Repeat the lines below exactly as written, please, from the line with "DeklaracjaDostępności (156, 2502)" to the line with "https://irk.pw.edu.pl/ (166, 1065)", both lines included, and no others.

***** INPUT MATERIAL *****

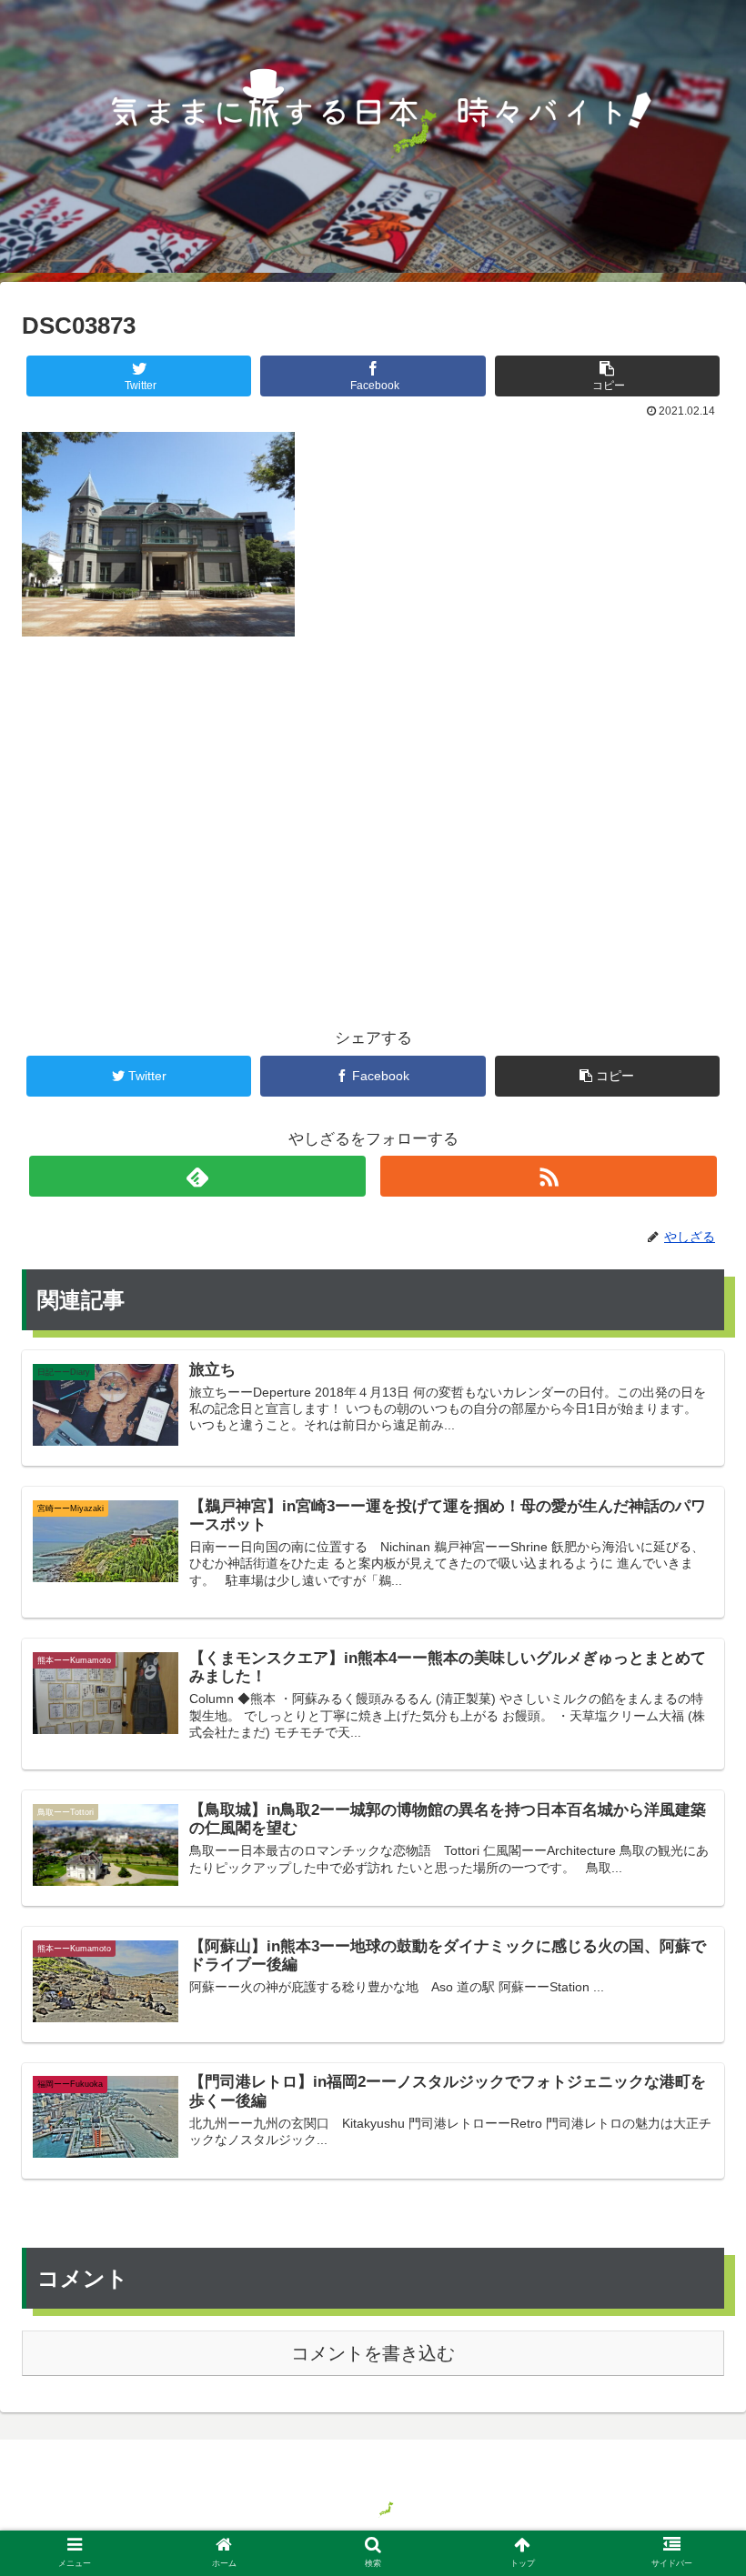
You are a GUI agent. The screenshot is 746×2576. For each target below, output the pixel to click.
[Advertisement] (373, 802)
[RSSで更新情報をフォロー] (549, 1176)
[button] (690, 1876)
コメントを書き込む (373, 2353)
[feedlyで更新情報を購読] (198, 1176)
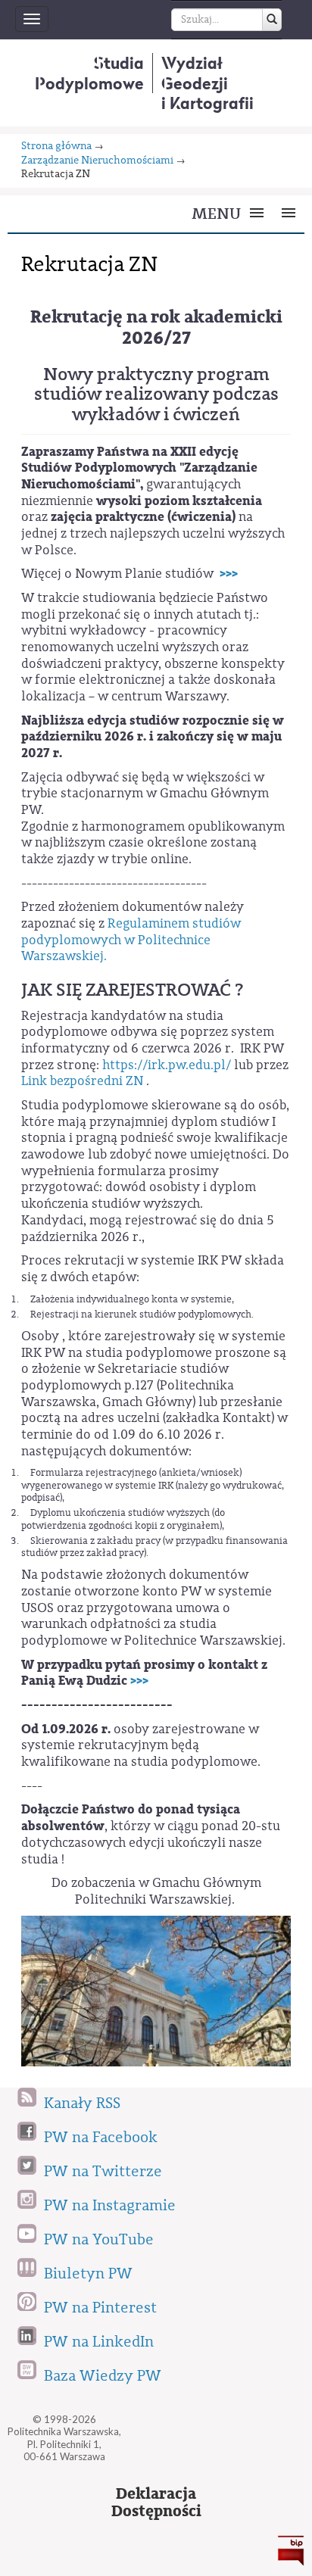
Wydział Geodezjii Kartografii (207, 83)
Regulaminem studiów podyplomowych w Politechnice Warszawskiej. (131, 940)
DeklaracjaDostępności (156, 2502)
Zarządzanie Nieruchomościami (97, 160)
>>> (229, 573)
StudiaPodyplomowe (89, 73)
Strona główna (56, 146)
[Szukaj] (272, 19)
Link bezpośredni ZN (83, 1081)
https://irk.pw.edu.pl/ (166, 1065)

*****
***** INPUT MATERIAL *****

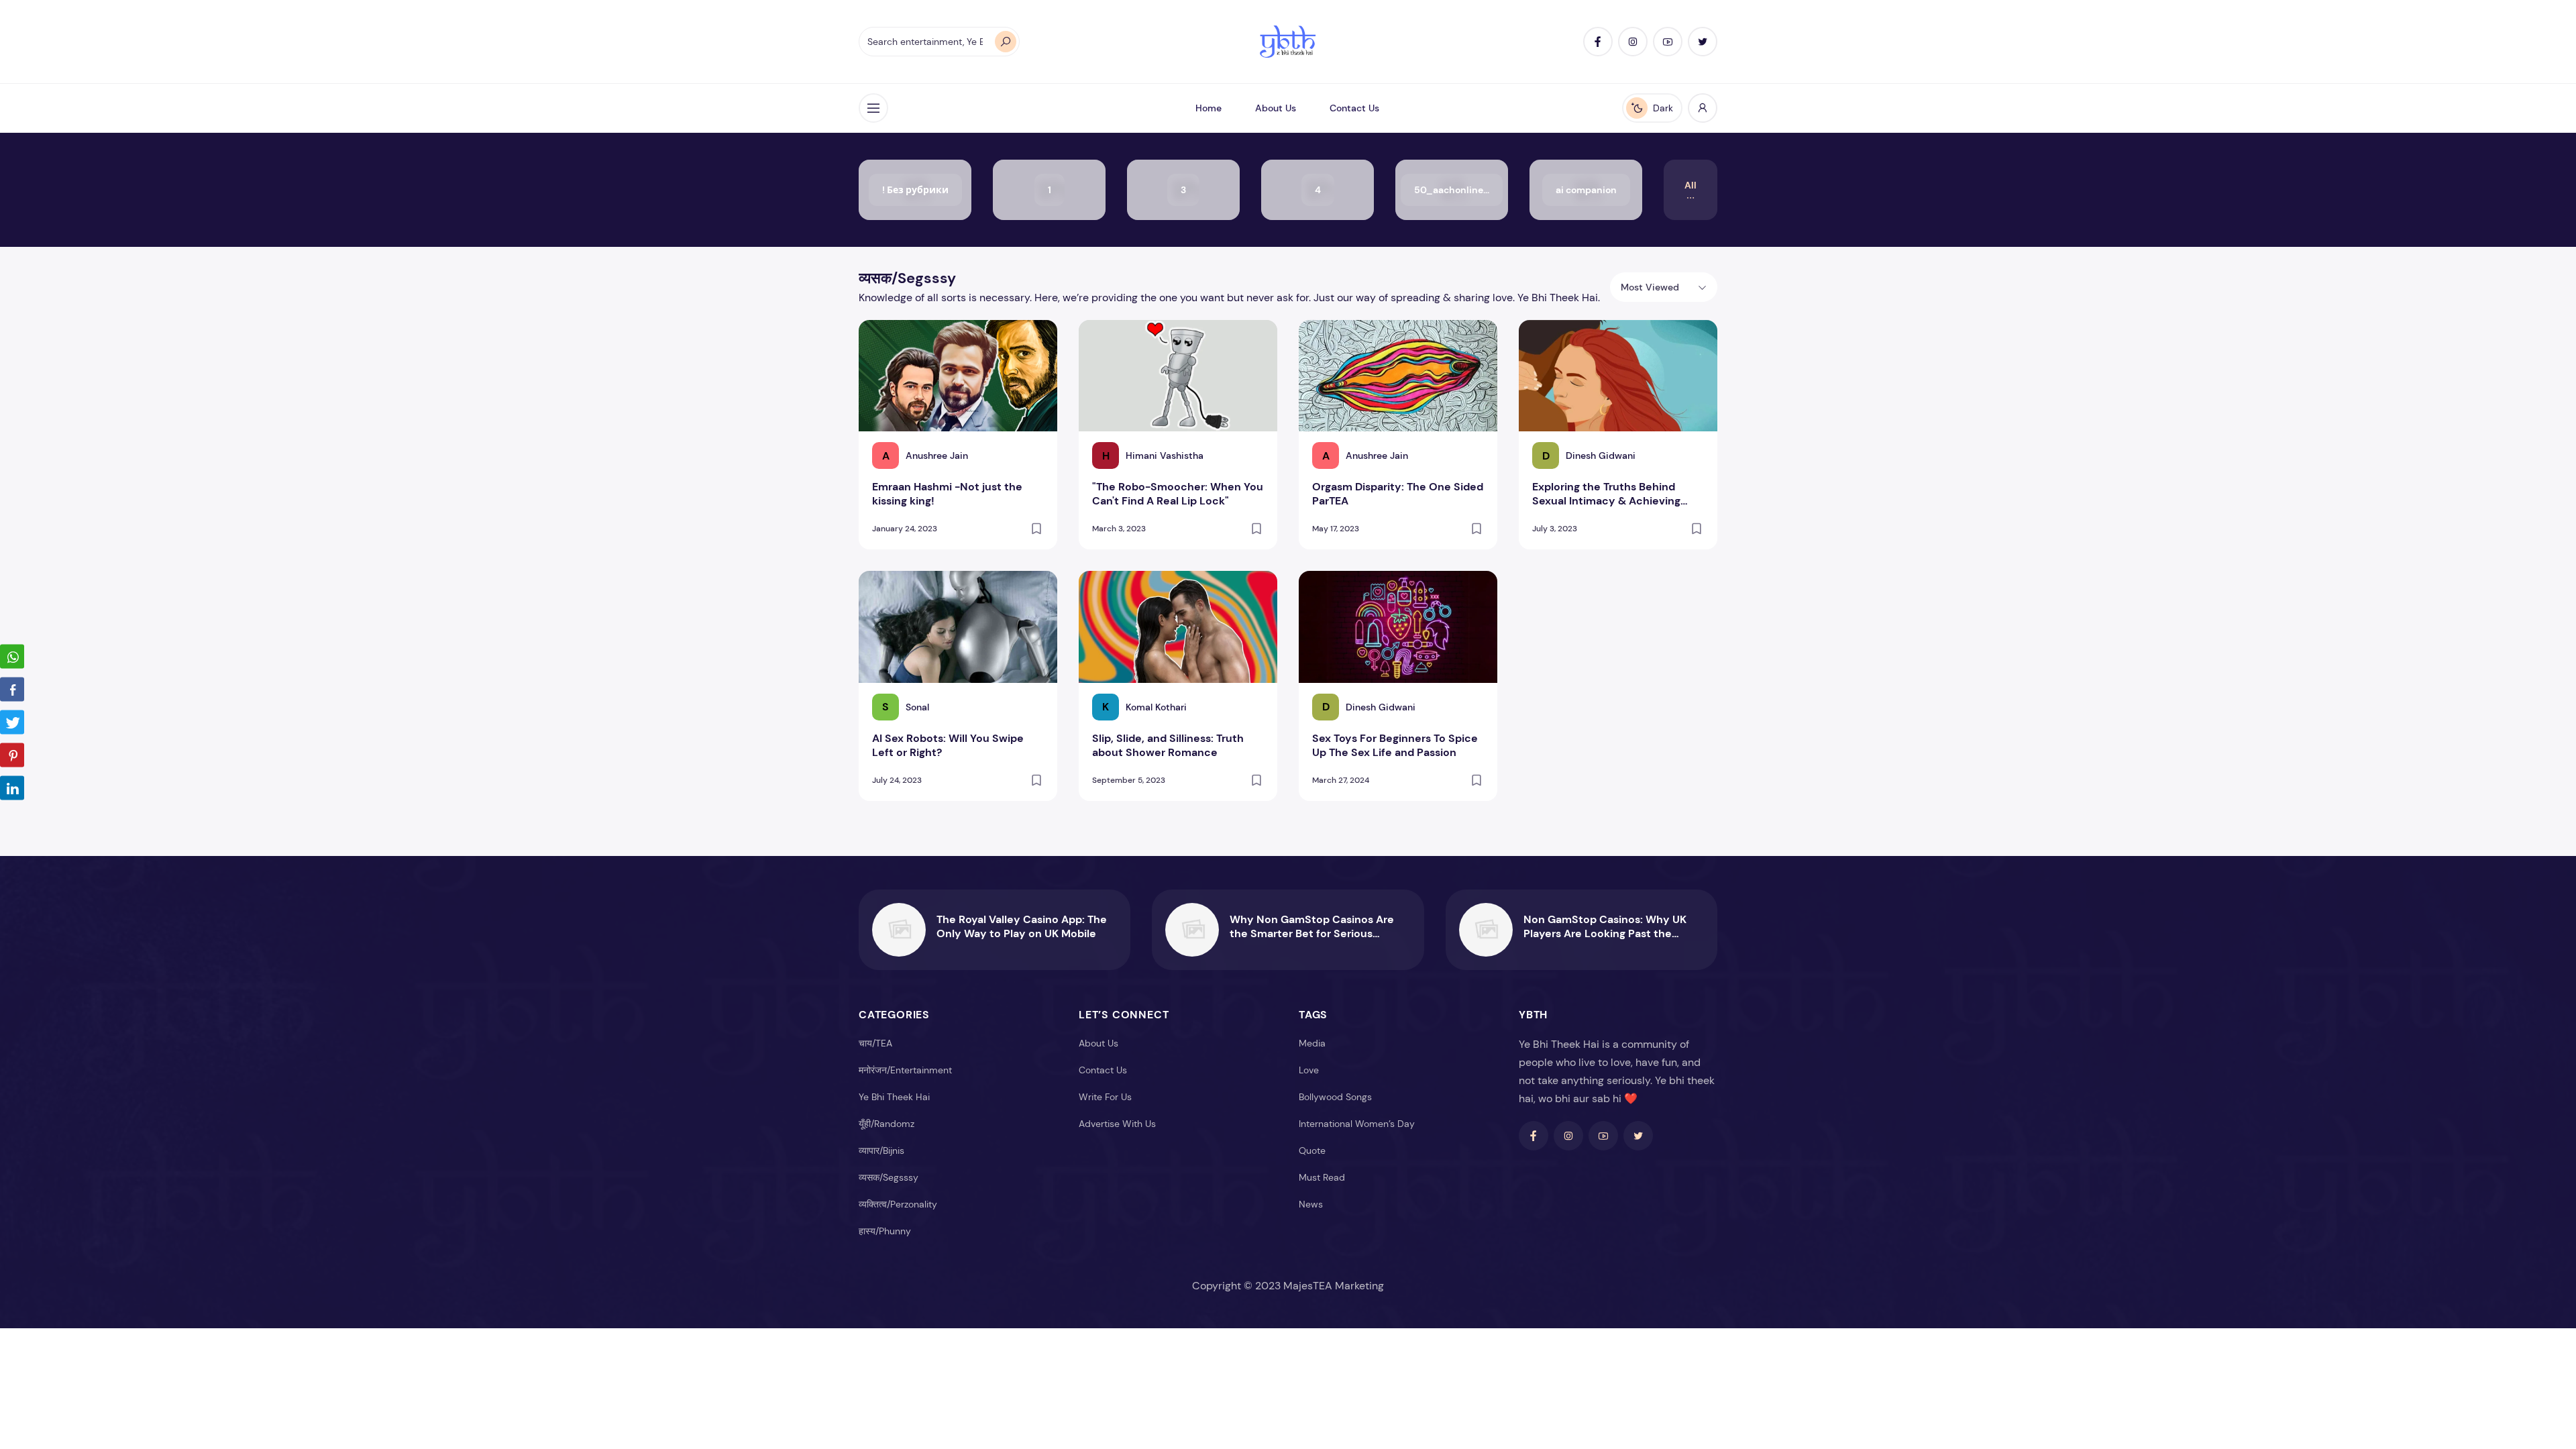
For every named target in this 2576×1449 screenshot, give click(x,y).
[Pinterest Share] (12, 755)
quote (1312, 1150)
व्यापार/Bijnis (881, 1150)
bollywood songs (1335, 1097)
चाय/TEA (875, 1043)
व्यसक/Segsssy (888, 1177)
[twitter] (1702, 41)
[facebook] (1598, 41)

*****

## FINISHED TASK
DeklaracjaDostępności (156, 2502)
Zarządzanie Nieruchomościami (97, 160)
>>> (229, 573)
StudiaPodyplomowe (89, 73)
Strona główna (56, 146)
[Szukaj] (272, 19)
Link bezpośredni ZN (83, 1081)
https://irk.pw.edu.pl/ (166, 1065)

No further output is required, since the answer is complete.